The Witch se voyait accompagner du qualificatif de "conte de la nouvelle Angleterre". On pourrait donc aisément parler d'un conte de l'ancienne Autriche pour Incantations tant les similitudes avec l'absorbant film de Robert Eggers sont légions. On pourrait d'ailleurs parler de copie si les deux n'avaient finalement pas vus le jour quasiment au même moment. Produit en 2017, il est la preuve avec une arrivée deux ans plus tard que le marketing fait parfois mal les choses.
D'ailleurs ce marketing, parlons-en.
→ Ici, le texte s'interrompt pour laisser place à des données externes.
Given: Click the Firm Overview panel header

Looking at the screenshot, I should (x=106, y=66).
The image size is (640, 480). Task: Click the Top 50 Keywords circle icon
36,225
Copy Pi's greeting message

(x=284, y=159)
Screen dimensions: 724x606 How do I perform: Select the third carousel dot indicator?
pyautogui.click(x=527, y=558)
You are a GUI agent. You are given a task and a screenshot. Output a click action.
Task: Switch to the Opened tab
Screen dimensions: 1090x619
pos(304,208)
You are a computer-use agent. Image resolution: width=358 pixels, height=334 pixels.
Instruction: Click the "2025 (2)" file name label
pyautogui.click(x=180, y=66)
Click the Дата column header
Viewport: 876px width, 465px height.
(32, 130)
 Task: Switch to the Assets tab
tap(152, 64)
Pourquoi cette affiche hideuse rappelant les heures glorieuses d'un The Ring, et cet ersatz de Sadako surplombé d'une énième tête de mort habilement dessinée dans le brouillard ? Séduire ? Oui mais qui ? Pour ma part, ce mensonge que j'ai heureusement découvert après le visionnage du film ne fait que renforcer mon intention d'écrire cette critique.
Hagazussa : A heathen's curse de son vrai nom, est pour mon plus grand bonheur à l'opposé de ce que nous suggère ce rendu calibré pour le Direct To DVD. Je vous laisse juger des affiches qui m'ont initialement intrigué et qui servent bien plus les intentions du réalisateur.
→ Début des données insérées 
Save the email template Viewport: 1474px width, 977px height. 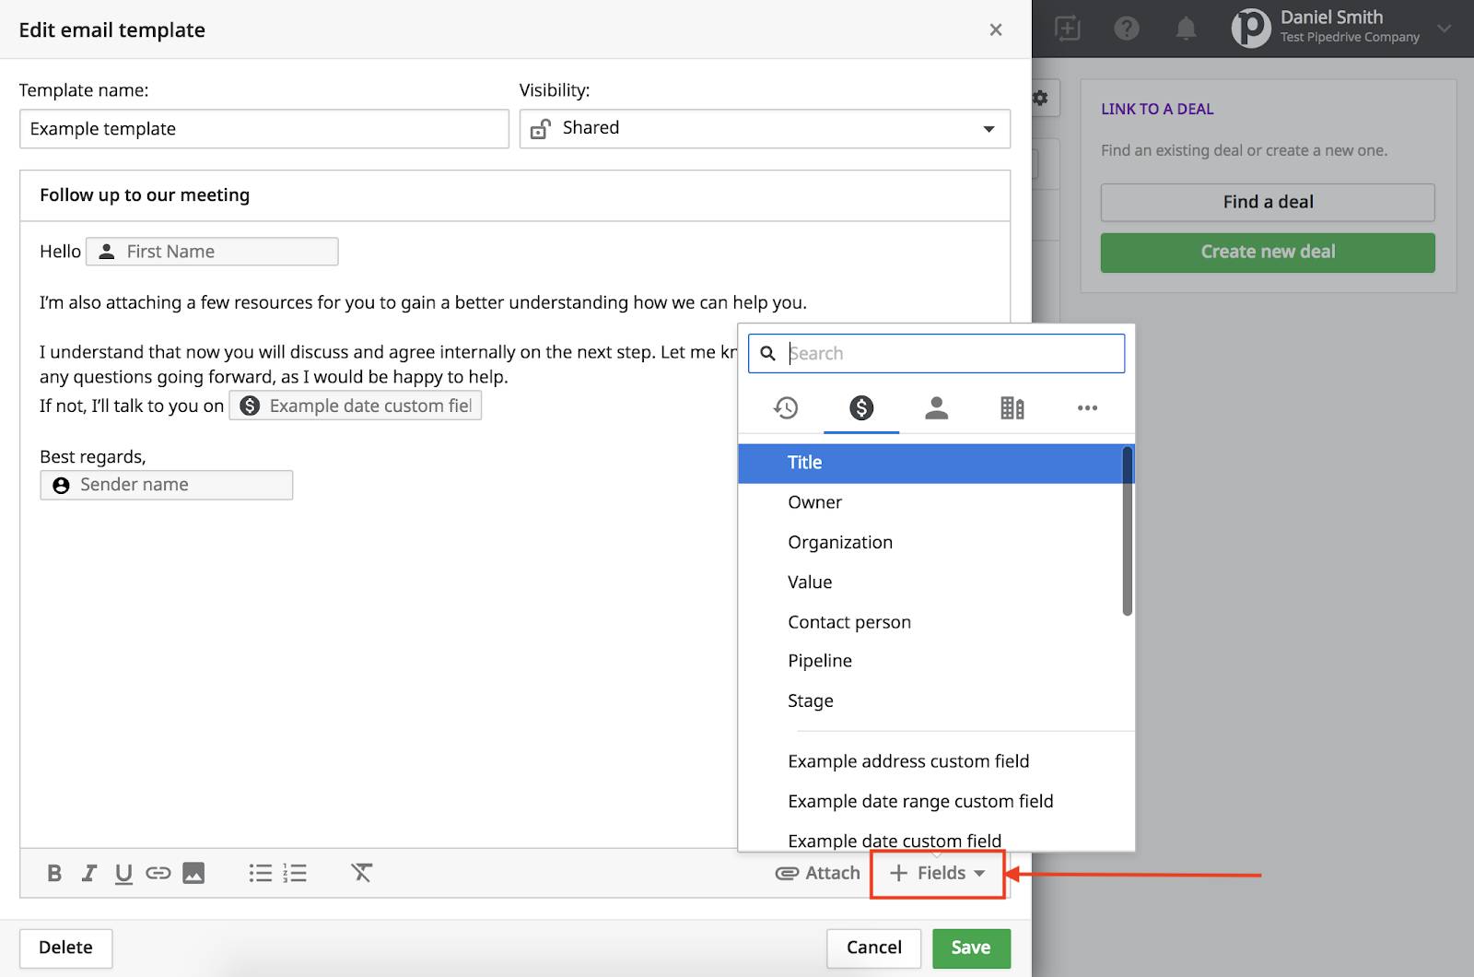click(x=971, y=948)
Hagazussa est un terme ancien allemand désignant un esprit féminin dans la mythologie nordique qui chevauchait la barrière séparant le monde des dieux de celui des hommes. Il dériva en Hexe, utilisé au XVe siècle durant la période de la chasse aux sorcières en Suisse.
C'est donc un peu plus à l'est, dans un endroit enneigé des montagnes autrichiennes que l'on atterrit, dans les traces d'Albrun, une petite fille élevée par une mère célibataire et solitaire. Sous les effets sonores vrombissants qui joueront pour beaucoup dans l'atmosphère du film, on découvre une œuvre où les images et l'ambiance prennent le pas sur l'ensemble. Le film s'engouffre immédiatement dans un mutisme étrange, les paroles sont rares et les regards précieux pour saisir tout le poids de cette vie de reclus.
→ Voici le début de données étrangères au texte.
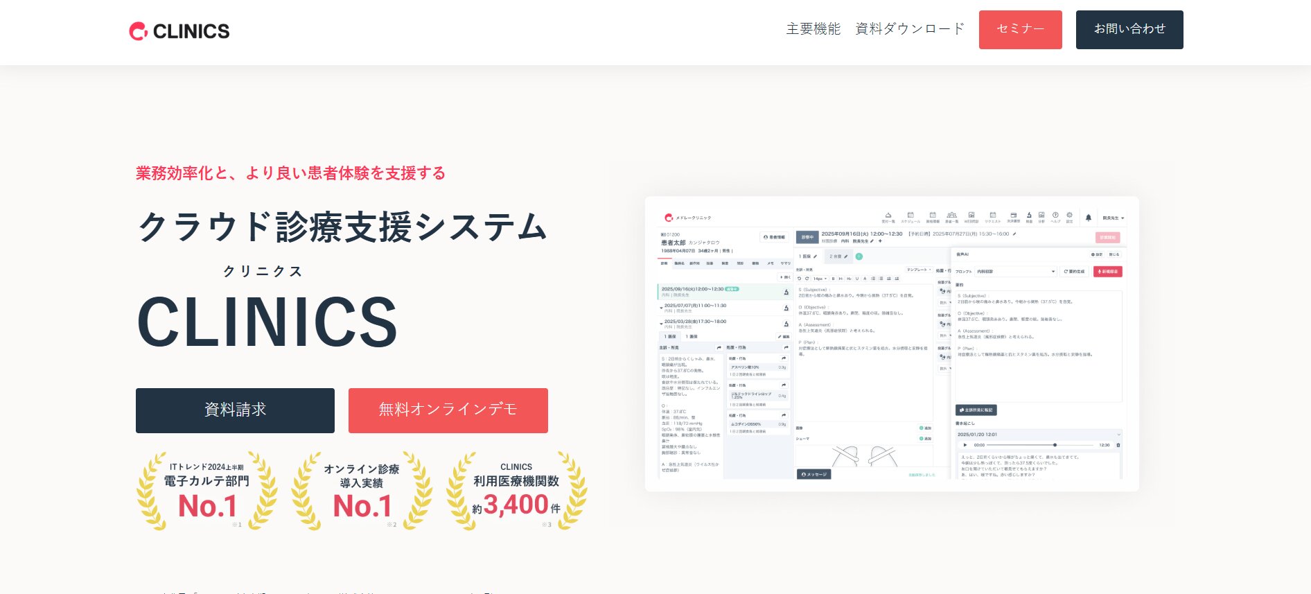1311x594 pixels.
Task: Click the settings gear in the top app toolbar
Action: tap(1069, 216)

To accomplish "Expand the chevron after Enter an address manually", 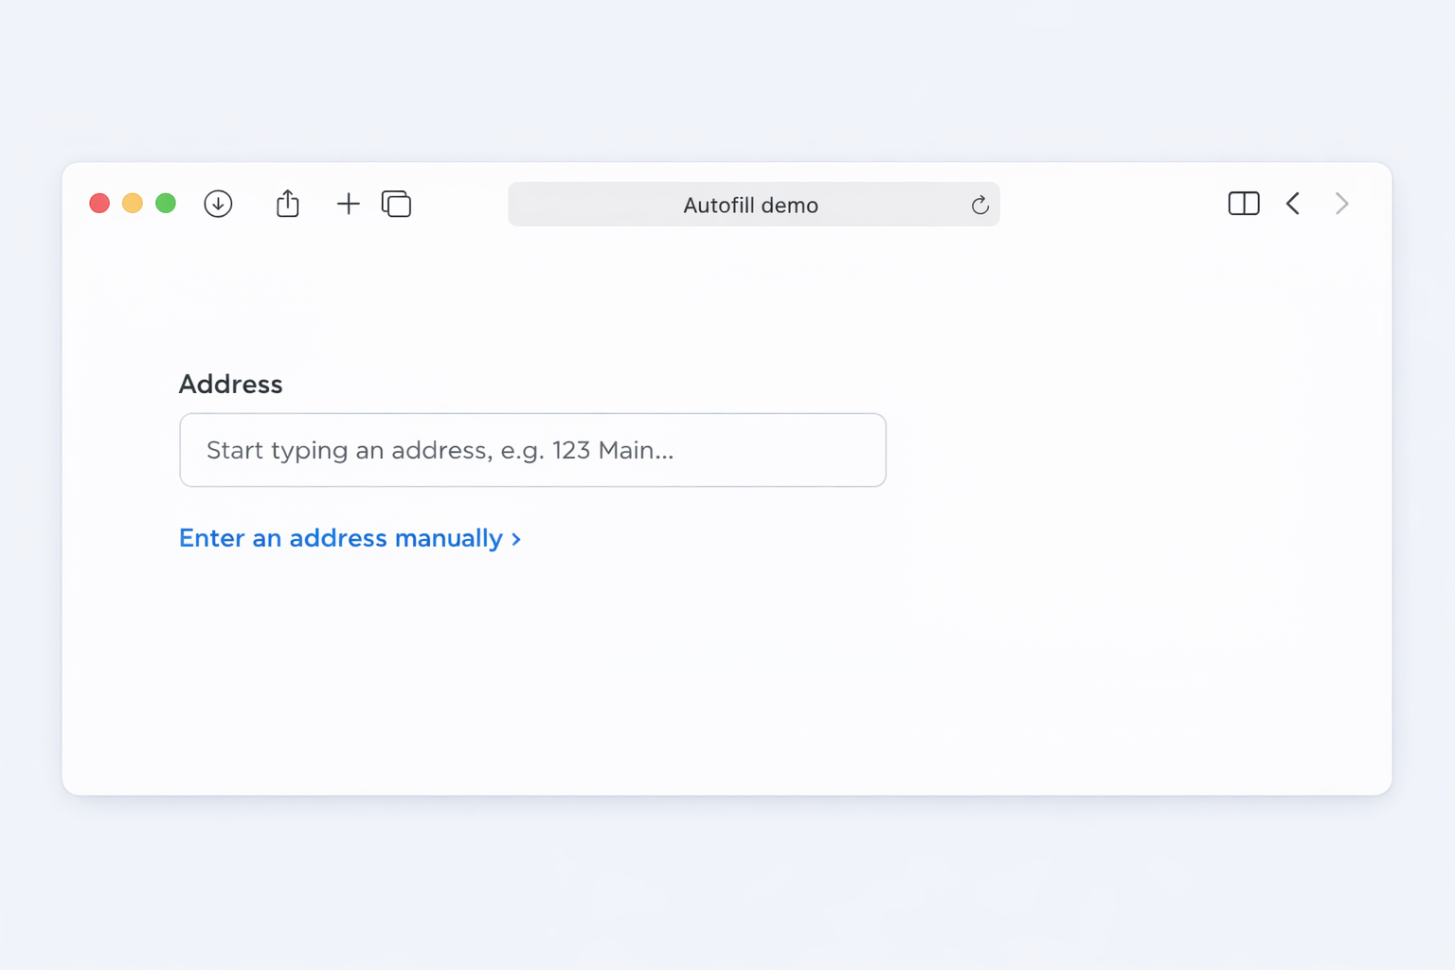I will click(x=516, y=539).
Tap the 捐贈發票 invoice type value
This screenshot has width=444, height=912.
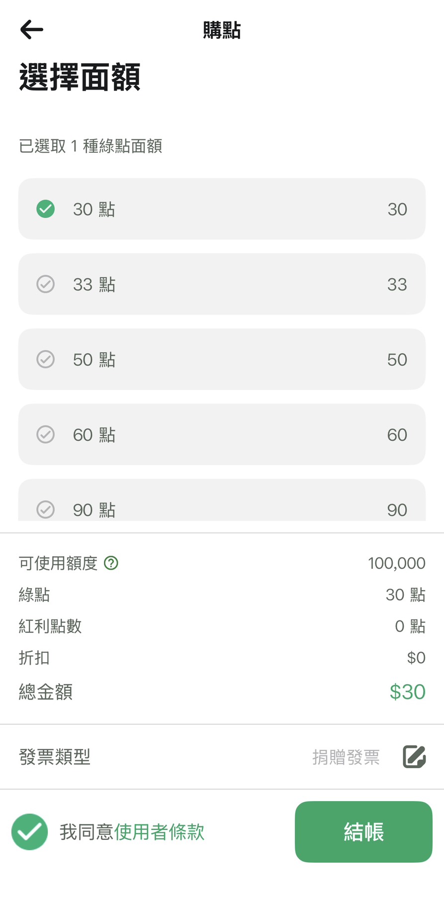point(346,757)
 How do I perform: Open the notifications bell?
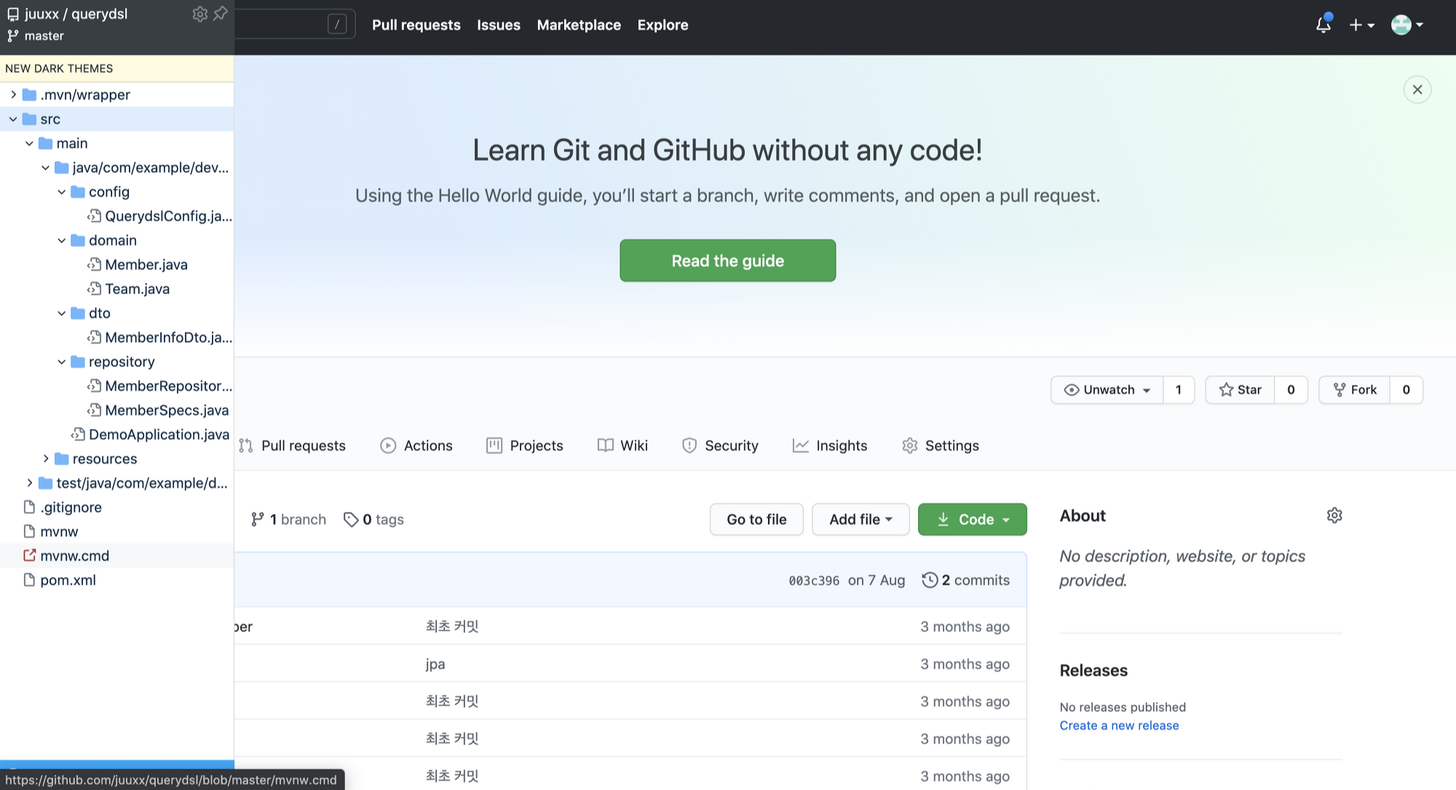pos(1323,25)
Lukas Feigelfeld dont c'est le premier film, nous offre ici un conte historique à l'atmosphère inquiétante loin des effets de manches et autres mécaniques calibrées pour faire bondir le spectateur de son siège. On ne sursautera jamais durant ces 100 minutes qui serpentent entre les saisons, les arbres et les ombres. Le réalisateur autrichien prend son temps pour mieux nous voler le notre. Il préfère suggérer plutôt qu'imposer les horreurs bien présentes pour nous abreuver de sons, de craquements, de murmures, de ténèbres captivantes dont rien ne sortira.
Hagazussa joue sur l'ambiance, sur l'inconnu, sur les croyances et sur les peurs qui en découlent comme le faisait The Witch. Ici, c'est le païen face aux catholiques, le solitaire face aux sociables, la mère célibataire face aux couples, la différence face à la norme qui génère ce malaise latent dans lequel s'embourbe Albrun.
L'actrice Aleksandra Cwen qui interprète notre petite fille devenue adulte apporte énormément à ce climat pesant par ses regards hallucinés et ses yeux exorbités, témoignages et conséquences des horreurs qu'elle va subir et s'imposer à mesure que la folie se fera plus présente.
J'ai pu lire beaucoup de critiques négatives et rarement argumentées sur ce sombre tableau d'une époque révolue, sur ce sort lugubre et lancinant qui s'appuie sur la langueur d'une atmosphère à l'étrangeté sinueuse, des critiques de personnes qui comme moi se sentaient trahies par l'affiche et qui n'ont pas été prises par les méandres et les prémices de cette frénésie.
Personnellement, j'ai trouvé ce voyage lugubre immersif, plongé dans les ténèbres de mon salon. Il s'y passe très peu de choses mais Lukas Feigelfeld a su m'accaparer pendant une heure et demie. Plusieurs scènes, plusieurs images où ombres et lumières se mêlent adroitement se sont frayées un chemin jusque dans mes pensées. D'un corps cadavérique brusquement revigoré et aimant assis sur un lit, jusqu'à un visage semblant en être un autre à la lumière mouvante d'un feu, en passant par un bain lancinant et des cheveux noirs desquels pourraient jaillir l'horreur, le film joue d'une esthétique lugubre qui installe doucement ce sentiment étrange d'une peur latente et insidieuse.
Hagazussa est une glissade lente et contrôlée vers la folie, un beau film dans ce qu'il a de dérangeant, un film qui joue habilement avec l'environnement dans lequel il prend place et qui nous fait contempler la lente agonie d'une femme esseulée.